CONSIGNE
Recopiez à l'identique, s'il vous plaît, la partie de l'extrait sur la revue Iztok qui va de "Iztok n’eut que" à "1885 à 1959.".
━━━━━ EXTRAIT
Iztok n’eut que 20 numéros, elle était l’une des meilleures revues de l’époque : textes clairs, sujets variés présentant et des articles théoriques et des articles d’actualité.

Entre autres particularités, il faut noter qu’Iztok eut des éditions en langues étrangères : bulgare, russe, polonais, roumains. Il ne m’a été possible que de trouver un numéro en bulgare et un autre en polonais. J’espère pouvoir les publier, mais rien n’est moins sûr.

Nous publions ici le texte envoyé à Iztok par un camarade de la Coordination libertaire latino-américaine sur les anarchistes cubains pour plusieurs raisons.

D’abord en signe de solidarité : ils sont en exil, comme nous fuyant les prisons de Cuba qui fait partie de l’empire moscovite comme la Bulgarie, la Pologne, etc.

Ensuite par intérêt historique — il nous donne des informations sur l’activité libertaire à Cuba de 1885 à 1959.
━━━━━━━━━━
━━━━━ DONNÉES FOURNIES
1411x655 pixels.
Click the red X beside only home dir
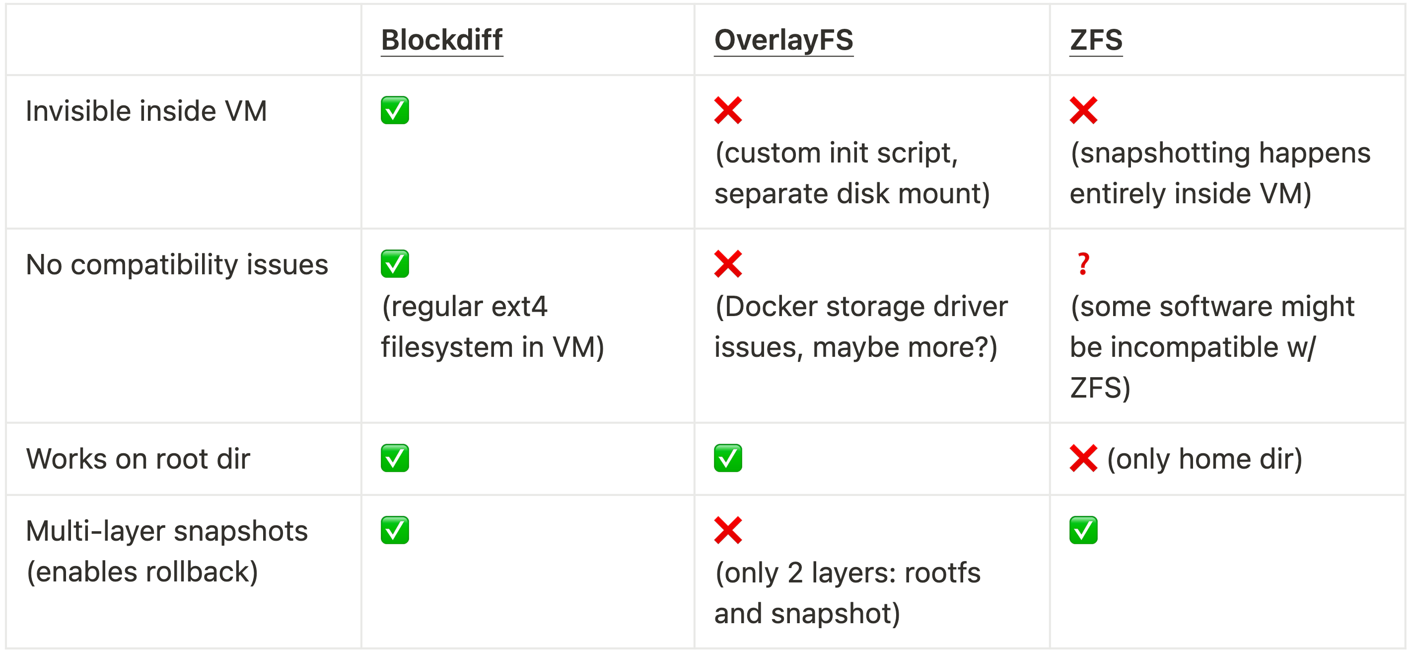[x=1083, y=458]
━━━━━━━━━━
━━━━━ DONNÉES FOURNIES
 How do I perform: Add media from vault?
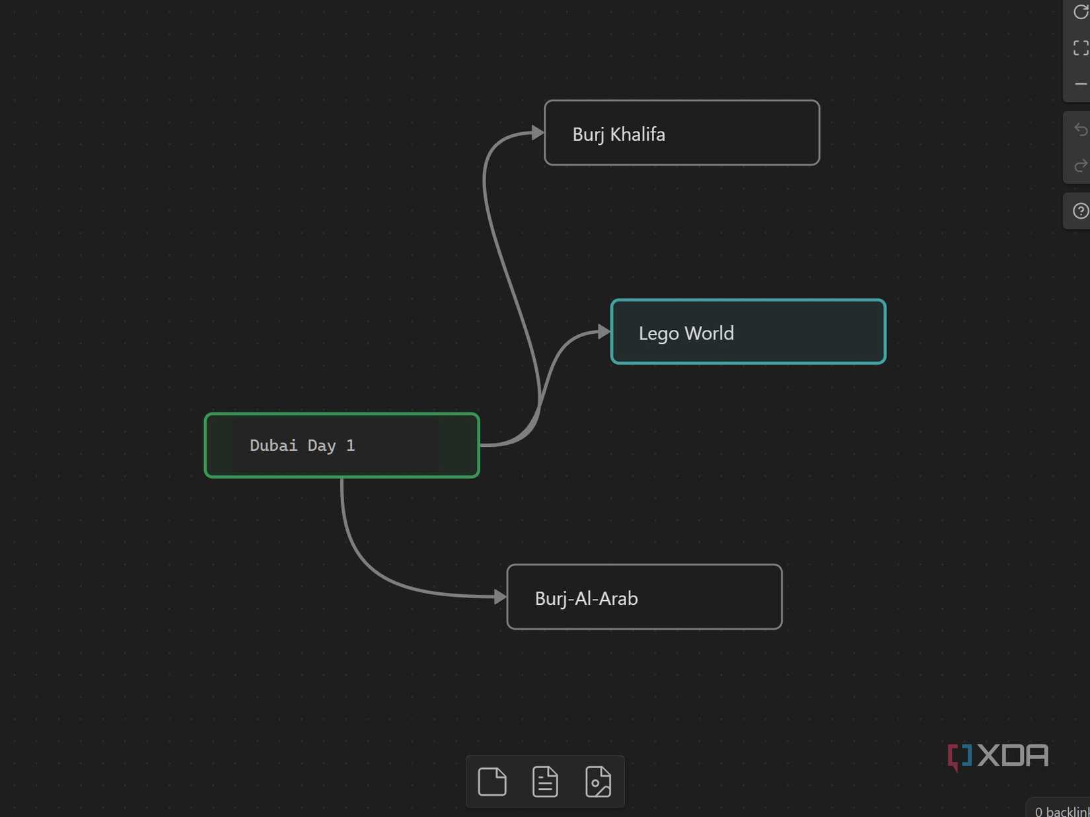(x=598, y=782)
━━━━━━━━━━
━━━━━ DONNÉES FOURNIES
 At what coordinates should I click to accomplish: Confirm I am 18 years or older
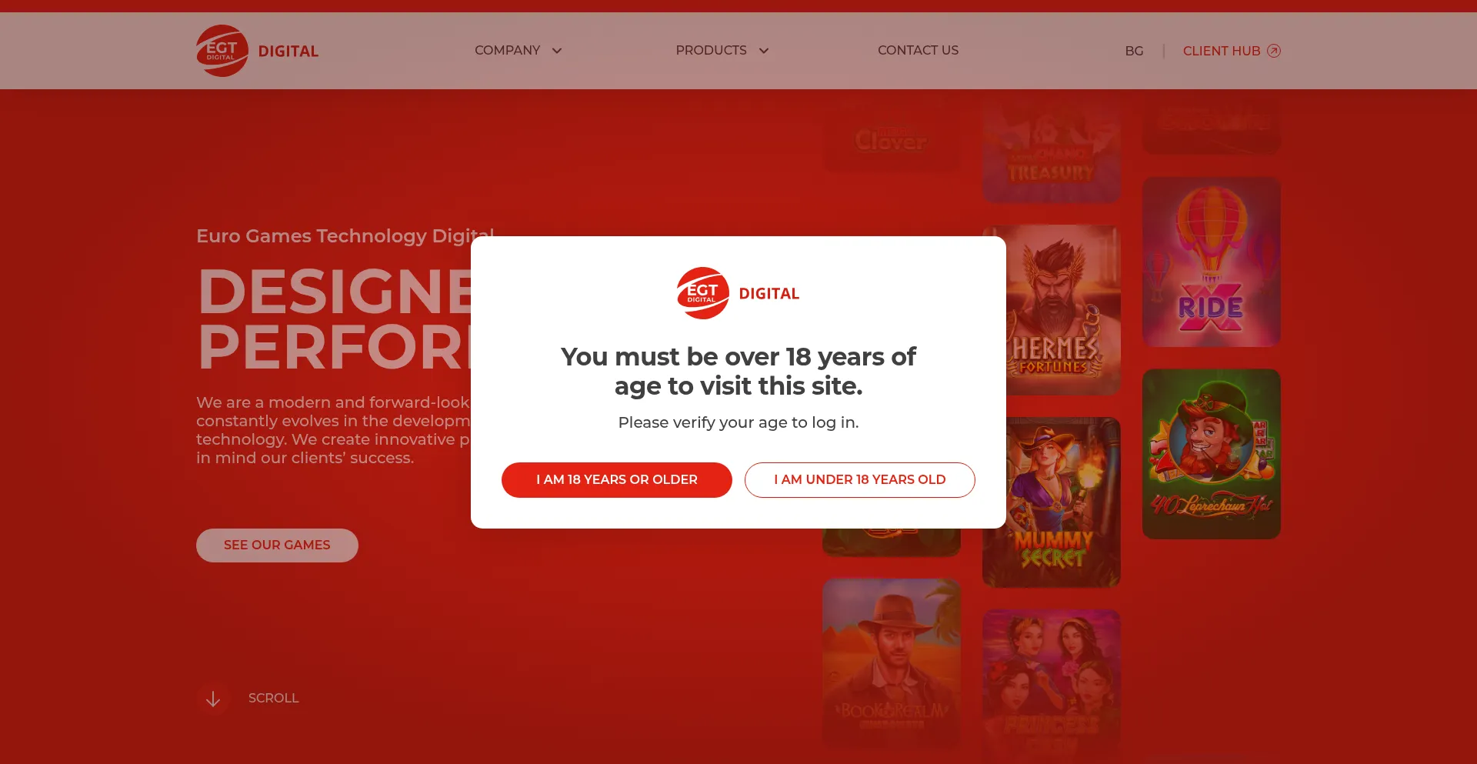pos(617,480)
━━━━━━━━━━
CORRIGÉ
Iztok n’eut que 20 numéros, elle était l’une des meilleures revues de l’époque : textes clairs, sujets variés présentant et des articles théoriques et des articles d’actualité.

Entre autres particularités, il faut noter qu’Iztok eut des éditions en langues étrangères : bulgare, russe, polonais, roumains. Il ne m’a été possible que de trouver un numéro en bulgare et un autre en polonais. J’espère pouvoir les publier, mais rien n’est moins sûr.

Nous publions ici le texte envoyé à Iztok par un camarade de la Coordination libertaire latino-américaine sur les anarchistes cubains pour plusieurs raisons.

D’abord en signe de solidarité : ils sont en exil, comme nous fuyant les prisons de Cuba qui fait partie de l’empire moscovite comme la Bulgarie, la Pologne, etc.

Ensuite par intérêt historique — il nous donne des informations sur l’activité libertaire à Cuba de 1885 à 1959.